Clients’ businesses have been decimated and, in many cases, forced to shut down. As they begin reopen, they’ll need to save their jobs by selling whatever’s been languishing in their literal or virtual warehouses, and they’ll need their agencies to help them as never before. From now on, the only virtue clients will need to see signalled by their agencies is an ability to sell. And the only climate they’ll want to change is the economic one.

The perfect metaphor for this involves Zion Lights, former spokesperson for Extinction Rebellion. She has abandoned ship – the bright pink one once moored at Oxford Circus – and gone off to work for the nuclear power industry.
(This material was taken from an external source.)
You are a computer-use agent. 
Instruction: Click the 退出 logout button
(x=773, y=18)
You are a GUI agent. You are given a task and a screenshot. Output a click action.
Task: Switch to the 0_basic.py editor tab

It’s all going to be very different. When I mentor advertising students, I implore them to stop wasting their time on ads about saving the world. I’m not saying these issues aren’t important – of course they are – but in the 'new normal', agencies will need people who can sell products and this could be very good news.

The industry now has to rediscover its purpose. It has to sell to survive and will require ever smarter and more engaging ways of doing so. Past crises augur well for this one because some of the greatest ads ever made were created during the recessions of the 70s, 80s and 90s. They were great because they had to be.

People in advertising are very fond of quoting Bill Bernbach. However, the one Bernbach aphorism they tend to forget is the one that Steve Harrison quotes in his book: “The purpose of advertising is to sell. That is what the client is paying for and if that does not permeate every idea you have, every word you write, every picture you take, you are a phoney and you need to get out of this business.”

If people in advertising start selling again, they can do some wonderful things. They can get people spending; they can rescue businesses and livelihoods, not to mention charities whose donations have completely dried up. They can boost the economy and increase UK tax revenues, which in turn will create more funding for education, social services and the NHS.

And there’s the irony. If they stop trying to “save the world”, they actually could save the world.